Records supplied:

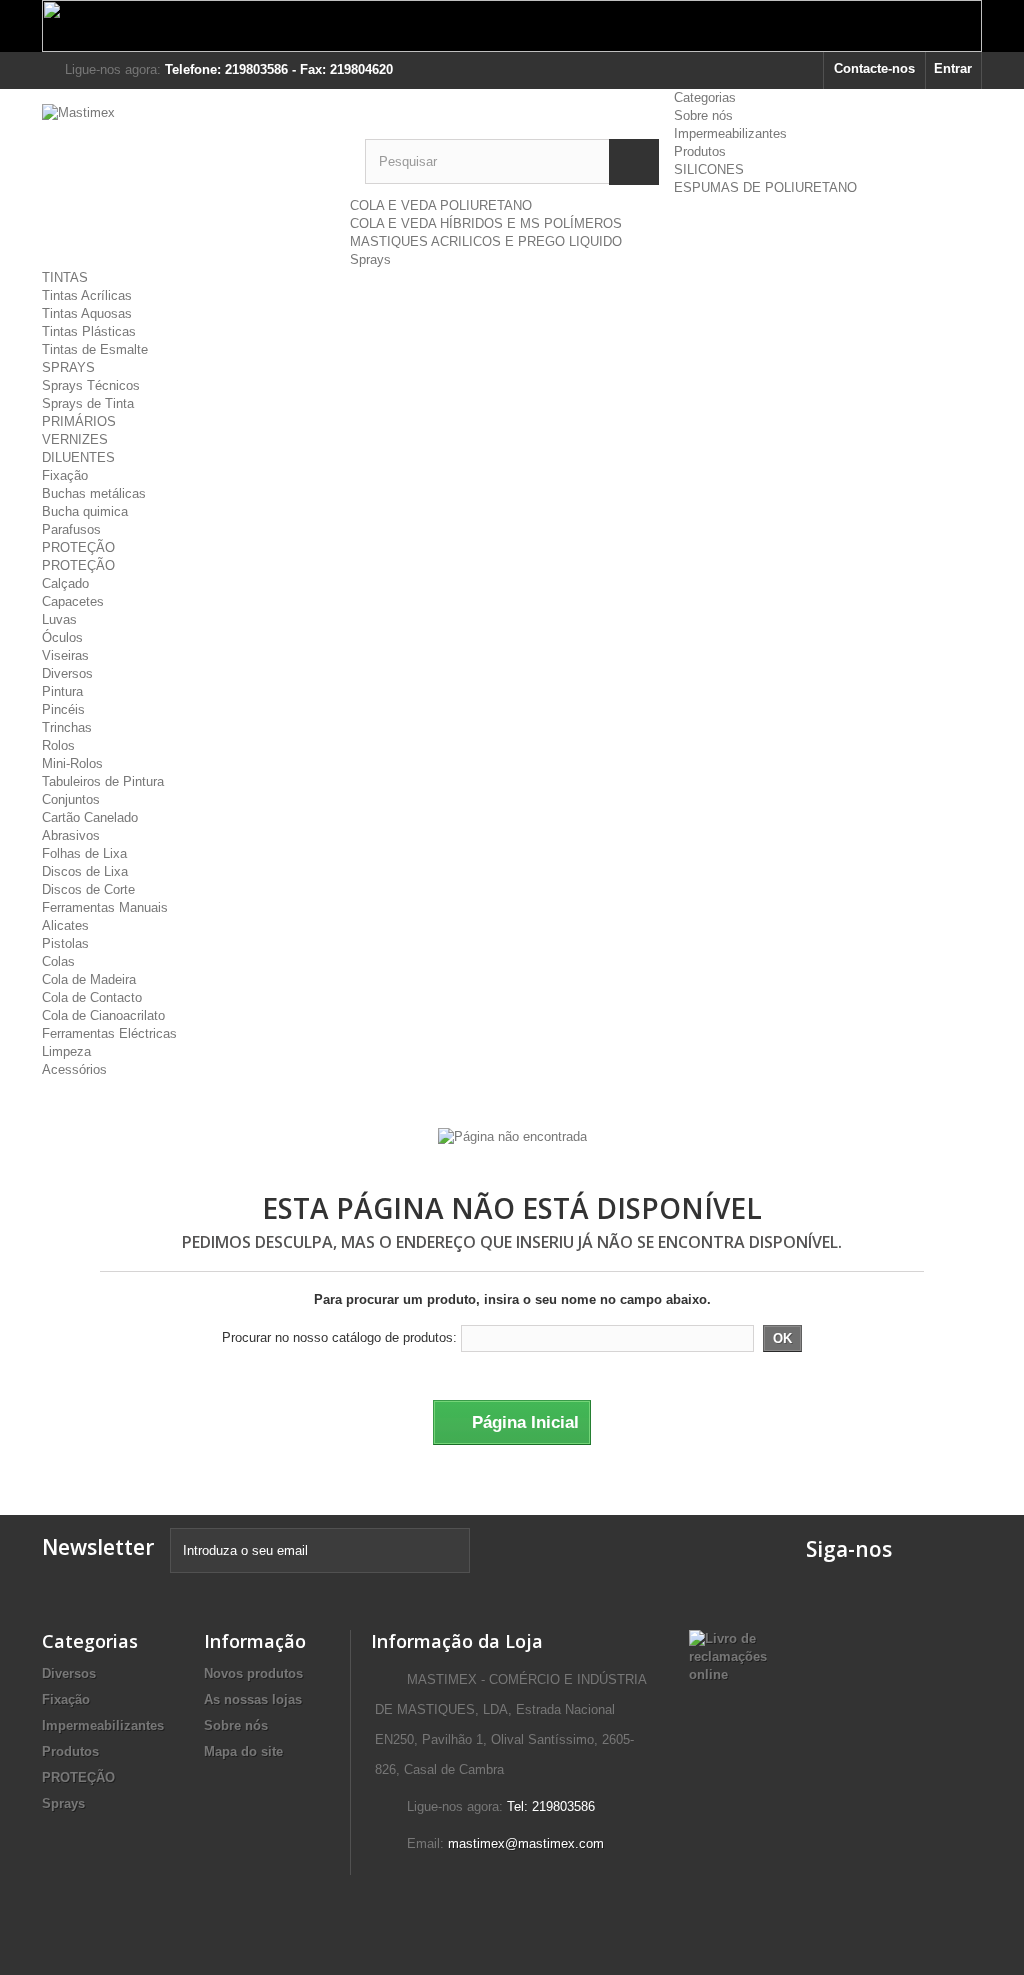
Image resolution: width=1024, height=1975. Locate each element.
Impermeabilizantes (730, 133)
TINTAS (65, 277)
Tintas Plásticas (89, 331)
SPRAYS (68, 367)
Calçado (65, 583)
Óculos (62, 637)
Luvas (59, 619)
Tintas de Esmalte (95, 349)
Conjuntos (71, 799)
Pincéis (63, 709)
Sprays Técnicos (91, 385)
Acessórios (74, 1069)
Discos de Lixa (85, 871)
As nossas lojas (253, 1699)
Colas (58, 961)
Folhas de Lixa (84, 853)
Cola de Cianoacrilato (103, 1015)
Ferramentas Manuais (105, 907)
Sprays (370, 259)
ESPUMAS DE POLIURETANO (765, 187)
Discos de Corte (88, 889)
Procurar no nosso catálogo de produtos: (339, 1337)
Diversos (67, 673)
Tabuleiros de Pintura (103, 781)
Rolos (58, 745)
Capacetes (73, 601)
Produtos (700, 151)
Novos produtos (253, 1673)
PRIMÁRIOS (79, 421)
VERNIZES (75, 439)
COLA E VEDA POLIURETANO (441, 205)
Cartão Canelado (90, 817)
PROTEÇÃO (78, 547)
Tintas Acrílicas (87, 295)
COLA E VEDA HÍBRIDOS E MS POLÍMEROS (486, 223)
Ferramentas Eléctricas (109, 1033)
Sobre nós (703, 115)
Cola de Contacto (92, 997)
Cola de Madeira (89, 979)
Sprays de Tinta (88, 403)
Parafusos (71, 529)
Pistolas (65, 943)
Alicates (65, 925)
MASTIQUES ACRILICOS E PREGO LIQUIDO (486, 241)
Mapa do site (243, 1751)
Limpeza (66, 1051)
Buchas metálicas (94, 493)
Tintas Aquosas (87, 313)
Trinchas (67, 727)
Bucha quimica (85, 511)
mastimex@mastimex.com (526, 1843)
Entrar (953, 68)
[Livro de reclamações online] (728, 1655)
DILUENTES (78, 457)
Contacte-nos (874, 68)
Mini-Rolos (72, 763)
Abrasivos (71, 835)
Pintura (62, 691)
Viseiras (65, 655)
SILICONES (709, 169)
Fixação (65, 475)
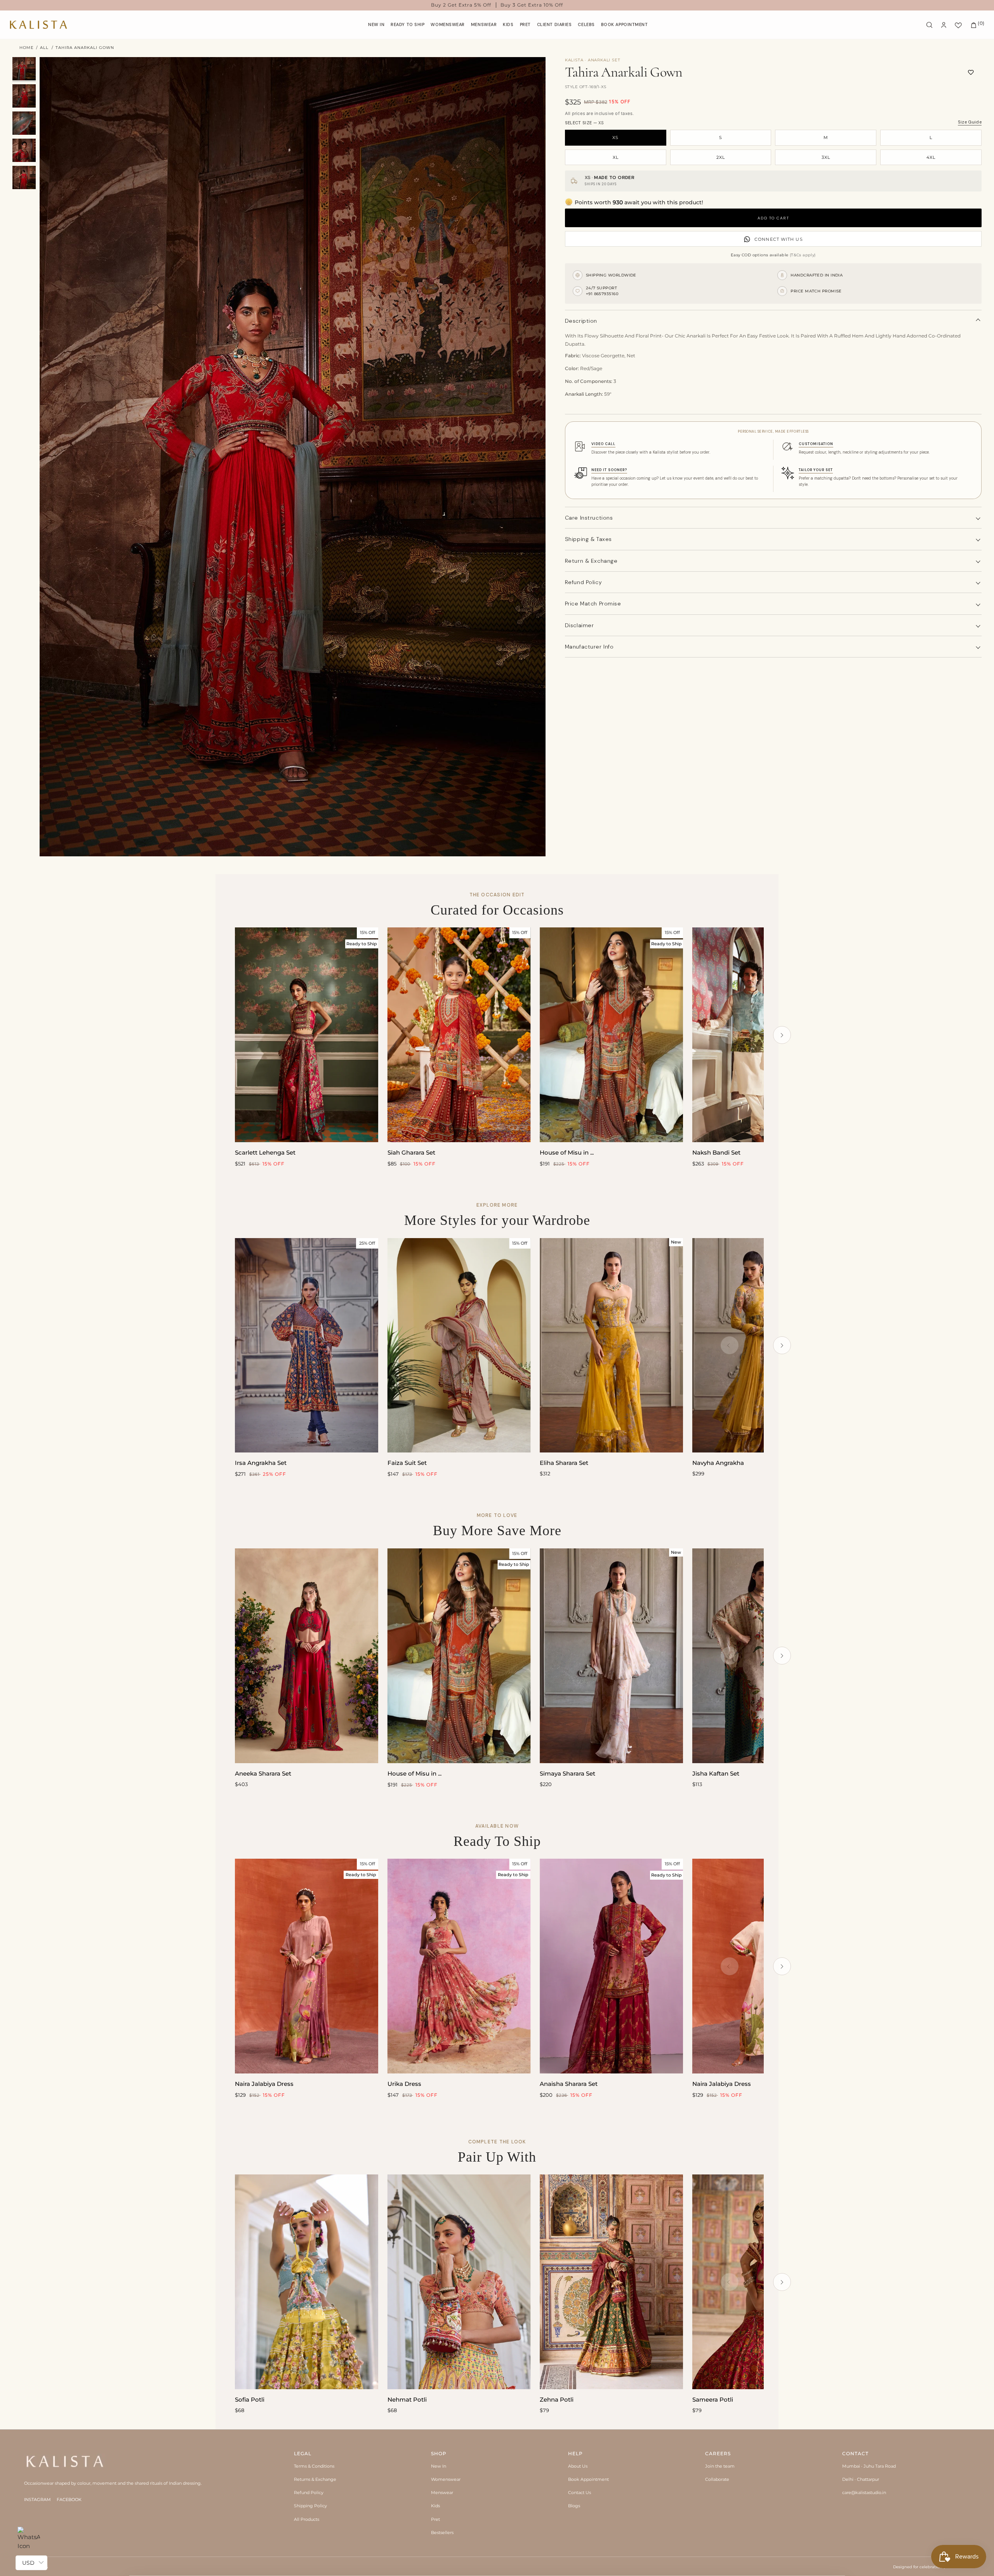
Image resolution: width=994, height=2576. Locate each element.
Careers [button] (718, 2453)
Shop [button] (439, 2453)
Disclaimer (579, 625)
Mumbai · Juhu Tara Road (869, 2466)
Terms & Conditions (314, 2466)
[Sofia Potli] (306, 2281)
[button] (447, 24)
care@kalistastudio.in (864, 2492)
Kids (435, 2505)
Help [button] (575, 2453)
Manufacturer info (589, 646)
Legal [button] (302, 2453)
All (44, 47)
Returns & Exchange (315, 2479)
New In (438, 2466)
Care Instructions (589, 517)
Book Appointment (588, 2479)
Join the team (720, 2466)
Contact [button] (855, 2453)
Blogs (574, 2505)
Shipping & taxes (588, 539)
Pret (435, 2519)
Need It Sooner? (609, 470)
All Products (306, 2519)
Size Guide (970, 122)
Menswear (442, 2492)
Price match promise (593, 603)
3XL (826, 157)
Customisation (816, 444)
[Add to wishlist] (971, 72)
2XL (720, 157)
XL (616, 157)
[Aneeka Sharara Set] (306, 1655)
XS (615, 137)
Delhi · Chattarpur (860, 2479)
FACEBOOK (69, 2499)
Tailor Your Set (816, 470)
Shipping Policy (310, 2505)
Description (581, 320)
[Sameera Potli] (764, 2281)
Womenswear (446, 2479)
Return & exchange (591, 560)
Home (26, 47)
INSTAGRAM (37, 2499)
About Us (577, 2466)
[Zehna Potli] (611, 2281)
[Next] (782, 1035)
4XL (930, 157)
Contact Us (579, 2492)
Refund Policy (308, 2492)
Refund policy (583, 582)
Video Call (603, 444)
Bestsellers (442, 2532)
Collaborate (717, 2479)
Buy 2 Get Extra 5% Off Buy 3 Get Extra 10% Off (497, 5)
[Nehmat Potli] (459, 2281)
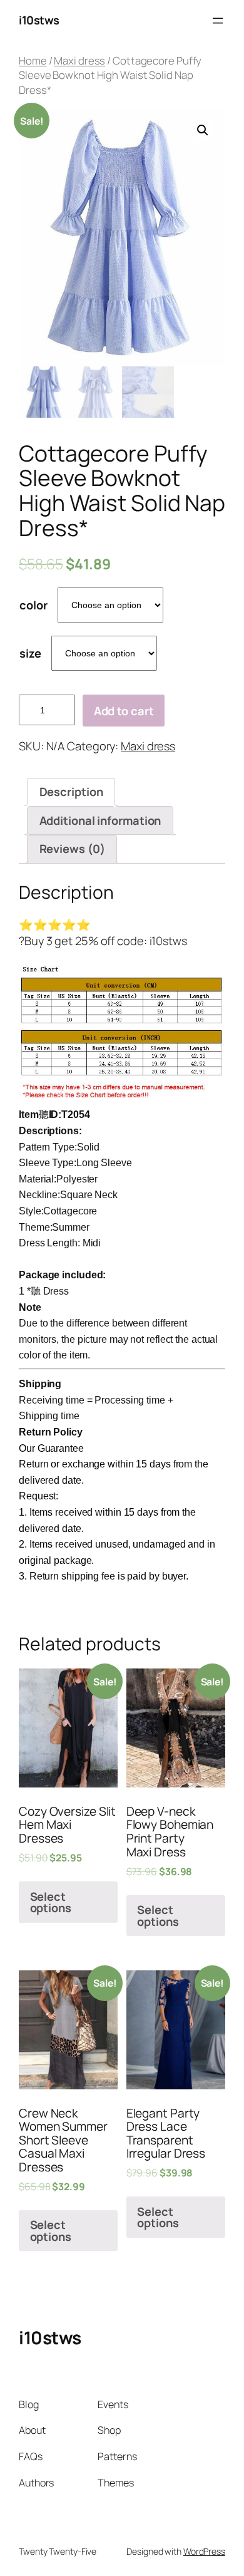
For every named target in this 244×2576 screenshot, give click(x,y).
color (33, 605)
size (30, 653)
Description (71, 791)
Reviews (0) (72, 848)
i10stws (39, 20)
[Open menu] (217, 20)
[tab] (70, 792)
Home (33, 60)
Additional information (100, 820)
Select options (50, 1902)
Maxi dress (79, 60)
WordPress (204, 2551)
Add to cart (124, 710)
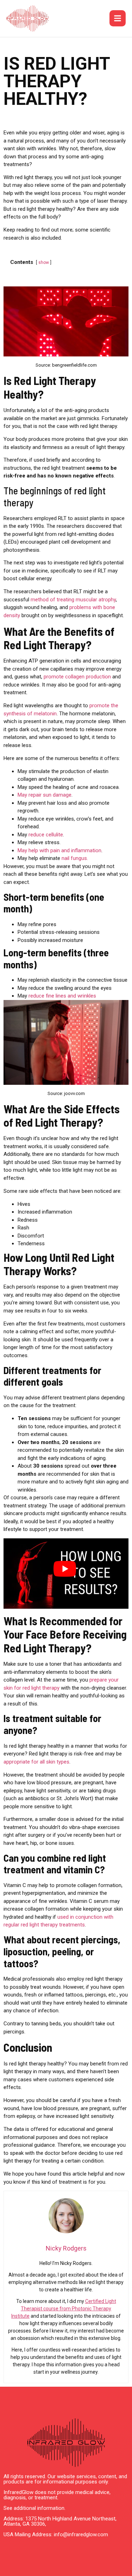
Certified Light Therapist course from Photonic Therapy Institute (63, 2308)
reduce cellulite (46, 834)
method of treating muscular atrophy (73, 599)
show (43, 262)
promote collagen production (77, 676)
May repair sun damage (44, 795)
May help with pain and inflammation (59, 850)
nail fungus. (74, 858)
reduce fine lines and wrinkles (62, 996)
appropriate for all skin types (36, 1762)
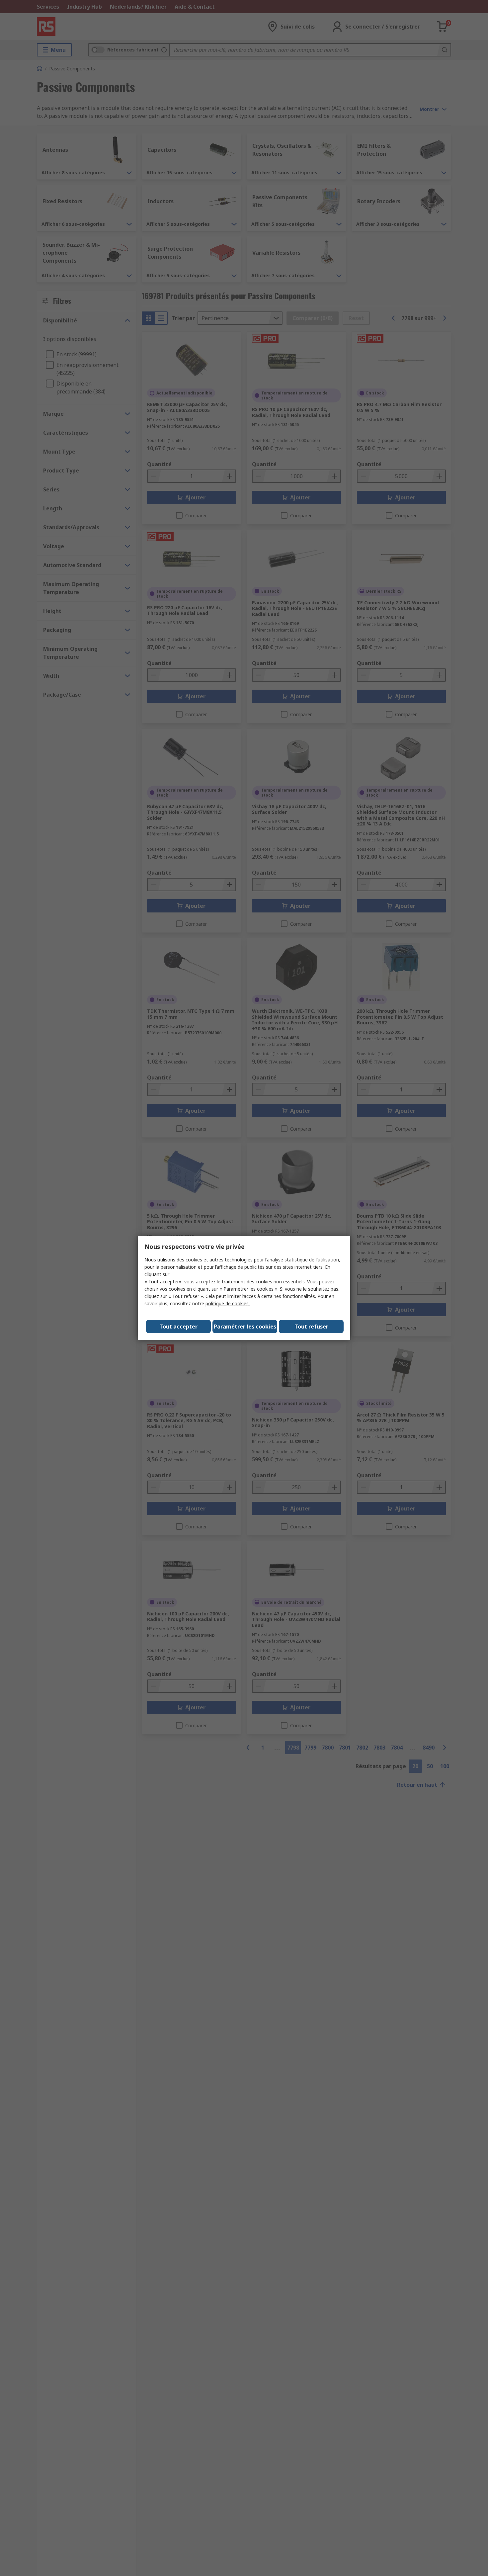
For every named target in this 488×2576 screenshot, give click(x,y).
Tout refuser (311, 1326)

What you will do: Repeat the listing in full and exactly. Leave any pictures out.

Answer space:
Image resolution: width=1024, height=1975. Locate each element.
Impermeabilizantes (730, 133)
TINTAS (65, 277)
Tintas Plásticas (89, 331)
SPRAYS (68, 367)
Calçado (65, 583)
Óculos (62, 637)
Luvas (59, 619)
Tintas de Esmalte (95, 349)
Conjuntos (71, 799)
Pincéis (63, 709)
Sprays Técnicos (91, 385)
Acessórios (74, 1069)
Discos de Lixa (85, 871)
As nossas lojas (253, 1699)
Colas (58, 961)
Folhas de Lixa (84, 853)
Cola de Cianoacrilato (103, 1015)
Ferramentas Manuais (105, 907)
Sprays (370, 259)
ESPUMAS DE POLIURETANO (765, 187)
Discos de Corte (88, 889)
Procurar no nosso catálogo de produtos: (339, 1337)
Diversos (67, 673)
Tabuleiros de Pintura (103, 781)
Rolos (58, 745)
Capacetes (73, 601)
Produtos (700, 151)
Novos produtos (253, 1673)
PRIMÁRIOS (79, 421)
VERNIZES (75, 439)
COLA E VEDA POLIURETANO (441, 205)
Cartão Canelado (90, 817)
PROTEÇÃO (78, 547)
Tintas Acrílicas (87, 295)
COLA E VEDA HÍBRIDOS E MS POLÍMEROS (486, 223)
Ferramentas Eléctricas (109, 1033)
Sobre nós (703, 115)
Cola de Contacto (92, 997)
Cola de Madeira (89, 979)
Sprays de Tinta (88, 403)
Parafusos (71, 529)
Pistolas (65, 943)
Alicates (65, 925)
MASTIQUES ACRILICOS E PREGO LIQUIDO (486, 241)
Mapa do site (243, 1751)
Limpeza (66, 1051)
Buchas metálicas (94, 493)
Tintas Aquosas (87, 313)
Trinchas (67, 727)
Bucha quimica (85, 511)
mastimex@mastimex.com (526, 1843)
Entrar (953, 68)
[Livro de reclamações online] (728, 1655)
DILUENTES (78, 457)
Contacte-nos (874, 68)
Mini-Rolos (72, 763)
Abrasivos (71, 835)
Pintura (62, 691)
Viseiras (65, 655)
SILICONES (709, 169)
Fixação (65, 475)
Image resolution: width=994, height=2576. Locate each element.
Careers [button] (718, 2453)
Shop [button] (439, 2453)
Disclaimer (579, 625)
Mumbai · Juhu Tara Road (869, 2466)
Terms & Conditions (314, 2466)
[Sofia Potli] (306, 2281)
[button] (447, 24)
care@kalistastudio.in (864, 2492)
Kids (435, 2505)
Help [button] (575, 2453)
Manufacturer info (589, 646)
Legal [button] (302, 2453)
All (44, 47)
Returns & Exchange (315, 2479)
New In (438, 2466)
Care Instructions (589, 517)
Book Appointment (588, 2479)
Join the team (720, 2466)
Contact [button] (855, 2453)
Blogs (574, 2505)
Shipping & taxes (588, 539)
Pret (435, 2519)
Need It Sooner? (609, 470)
All Products (306, 2519)
Size Guide (970, 122)
Menswear (442, 2492)
Price match promise (593, 603)
3XL (826, 157)
Customisation (816, 444)
[Add to wishlist] (971, 72)
2XL (720, 157)
XL (616, 157)
[Aneeka Sharara Set] (306, 1655)
XS (615, 137)
Delhi · Chattarpur (860, 2479)
FACEBOOK (69, 2499)
Tailor Your Set (816, 470)
Shipping Policy (310, 2505)
Description (581, 320)
[Sameera Potli] (764, 2281)
Womenswear (446, 2479)
Return & exchange (591, 560)
Home (26, 47)
INSTAGRAM (37, 2499)
About Us (577, 2466)
[Zehna Potli] (611, 2281)
[Next] (782, 1035)
4XL (930, 157)
Contact Us (579, 2492)
Refund Policy (308, 2492)
Refund policy (583, 582)
Video Call (603, 444)
Bestsellers (442, 2532)
Collaborate (717, 2479)
Buy 2 Get Extra 5% Off Buy 3 Get Extra 10% Off (497, 5)
[Nehmat Potli] (459, 2281)
For every named target in this 244×2576 screenshot, give click(x,y).
color (33, 605)
size (30, 653)
Description (71, 791)
Reviews (0) (72, 848)
i10stws (39, 20)
[Open menu] (217, 20)
[tab] (70, 792)
Home (33, 60)
Additional information (100, 820)
Select options (50, 1902)
Maxi dress (79, 60)
WordPress (204, 2551)
Add to cart (124, 710)
Certified Light Therapist course from Photonic Therapy Institute (63, 2308)
reduce cellulite (46, 834)
method of treating muscular atrophy (73, 599)
show (43, 262)
promote collagen production (77, 676)
May repair sun damage (44, 795)
May help with pain and inflammation (59, 850)
nail fungus. (74, 858)
reduce fine lines and wrinkles (62, 996)
appropriate for all skin types (36, 1762)
For every named target in this 488×2576 screenshot, give click(x,y).
Tout refuser (311, 1326)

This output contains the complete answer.